そのため、「振り向かない」という様子だけで、聴覚障害があるかどうかを判断することはできません。
聴力を確認することはとても大切
言葉の発達が気になるときは、一度、聞こえの状態を確認することが大切です。
例えば、
- 新生児聴覚スクリーニングで再検査になった
- 中耳炎を繰り返している
- 大きな音には反応するが、小さな声には気付きにくい
- 呼びかけへの反応が気になる
といった場合には、耳鼻咽喉科で相談してみましょう。
聞こえに問題があるかどうかを確認することで、その後の支援や関わり方を考えやすくなります。
聞こえにくさが分かったら早めの支援を
聴覚障害が見つかった場合は、早い時期から支援を始めることが大切です。
例えば、
- 補聴器を使用する
- 人工内耳を検討する
- 言語聴覚士による支援を受ける
- 家庭でコミュニケーションの工夫をする
など、お子さんの聞こえの状態に合わせた支援が行われます。
早くから適切な支援を受けることで、言葉やコミュニケーションの発達を促しやすくなります。
家庭でできる関わり方
聞こえにくさがある子どもと関わるときは、声を大きくすることだけが大切ではありません。
例えば、
- 顔を見ながら話す
- 周囲が静かな環境で話す
- 短く分かりやすく伝える
- 絵や写真、ジェスチャーも活用する
- 子どもの反応を確認しながら話す
といった工夫が役立ちます。
また、「聞こえているはず」と決めつけず、「伝わったかな?」と確認しながらやり取りを進めることも大切です。
言葉はさまざまな方法で育っていく
聞こえにくさがあっても、言葉やコミュニケーションを育てる方法は一つではありません。

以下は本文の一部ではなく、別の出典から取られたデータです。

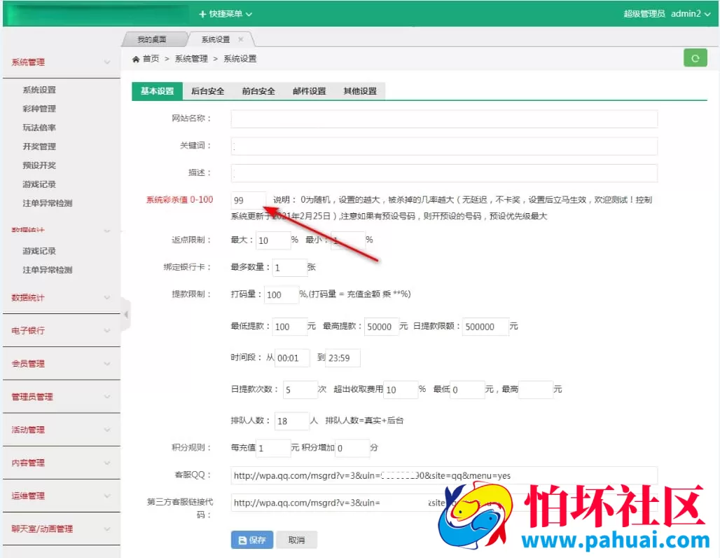Click the plus icon next to 快捷菜单
The image size is (720, 558).
pos(201,13)
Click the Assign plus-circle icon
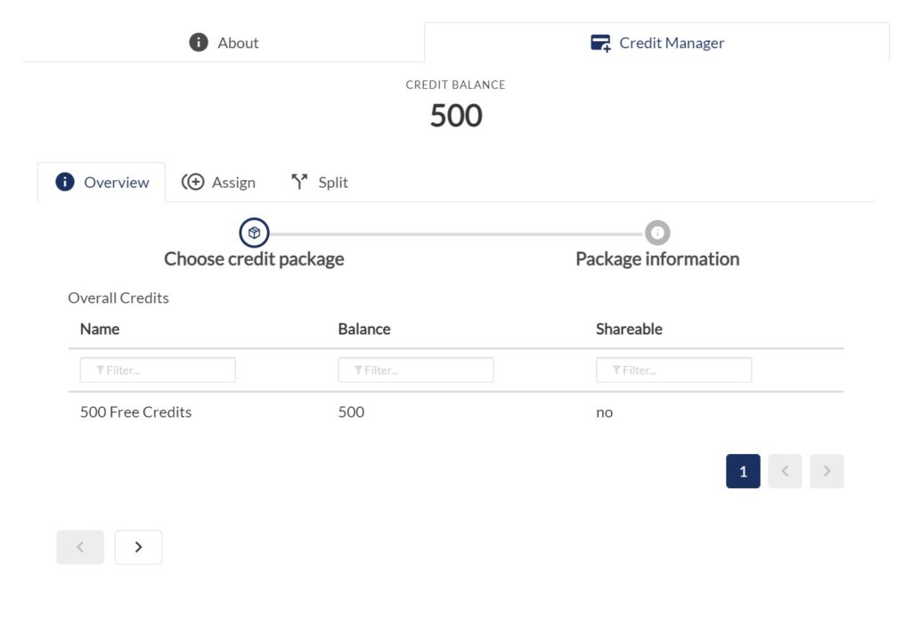The height and width of the screenshot is (619, 912). click(x=192, y=182)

補聴器や人工内耳を活用したり、音声だけでなく手話や指文字、ジェスチャー、絵カードなどを取り入れたりすることで、お子さんに合ったコミュニケーション方法を選ぶことができます。
大切なのは、「どの方法が正しいか」を考えることではなく、お子さんが家族や周囲の人と安心して気持ちを伝え合える環境をつくることです。
まとめ
聞こえは、言葉の発達を支える大切な土台の一つです。
聴覚障害があると、
- 言葉を覚える機会が少なくなる
- 語彙や言葉の理解に影響が出る
- 発音やコミュニケーションに困りごとが生じる
ことがあります。
しかし、早期に聞こえの状態を確認し、お子さんに合った支援を受けることで、言葉やコミュニケーションの力を育てていくことは十分に可能です。
言葉の発達が気になるときには、「様子を見る」だけでなく、一度耳の聞こえについても確認してみることをおすすめします。